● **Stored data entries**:
====================
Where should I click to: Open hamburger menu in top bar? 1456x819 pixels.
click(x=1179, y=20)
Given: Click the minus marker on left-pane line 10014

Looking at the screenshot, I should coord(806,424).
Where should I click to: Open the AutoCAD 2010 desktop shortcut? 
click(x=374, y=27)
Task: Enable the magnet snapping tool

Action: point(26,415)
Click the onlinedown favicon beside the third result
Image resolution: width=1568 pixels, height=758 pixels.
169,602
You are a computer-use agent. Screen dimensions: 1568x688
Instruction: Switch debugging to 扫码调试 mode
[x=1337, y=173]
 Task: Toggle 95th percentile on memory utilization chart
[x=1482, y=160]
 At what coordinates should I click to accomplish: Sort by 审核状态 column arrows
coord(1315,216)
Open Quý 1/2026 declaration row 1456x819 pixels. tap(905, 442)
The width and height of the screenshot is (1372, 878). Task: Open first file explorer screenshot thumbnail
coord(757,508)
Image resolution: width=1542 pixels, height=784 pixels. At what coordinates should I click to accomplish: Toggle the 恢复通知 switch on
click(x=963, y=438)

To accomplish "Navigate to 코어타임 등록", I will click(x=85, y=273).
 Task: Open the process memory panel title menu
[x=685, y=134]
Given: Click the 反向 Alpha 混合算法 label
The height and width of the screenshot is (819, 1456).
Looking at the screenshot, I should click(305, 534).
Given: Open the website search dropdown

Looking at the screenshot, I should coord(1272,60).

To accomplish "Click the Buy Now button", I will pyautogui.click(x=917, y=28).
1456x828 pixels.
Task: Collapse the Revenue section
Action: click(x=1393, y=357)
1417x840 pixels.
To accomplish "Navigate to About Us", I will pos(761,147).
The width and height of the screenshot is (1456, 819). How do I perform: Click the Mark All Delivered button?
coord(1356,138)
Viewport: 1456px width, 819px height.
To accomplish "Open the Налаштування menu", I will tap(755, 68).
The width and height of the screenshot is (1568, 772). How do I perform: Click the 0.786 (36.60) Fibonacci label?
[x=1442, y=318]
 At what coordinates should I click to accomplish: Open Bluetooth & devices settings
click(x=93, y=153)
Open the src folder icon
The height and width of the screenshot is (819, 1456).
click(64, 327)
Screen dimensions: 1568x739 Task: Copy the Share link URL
====================
● **THE TASK**: Extract each line from the entries above that contains the string "Navigate".

● **SOLUTION**:
To accomplish "Navigate to 코어타임 등록", I will click(x=85, y=273).
To accomplish "Navigate to About Us", I will pos(761,147).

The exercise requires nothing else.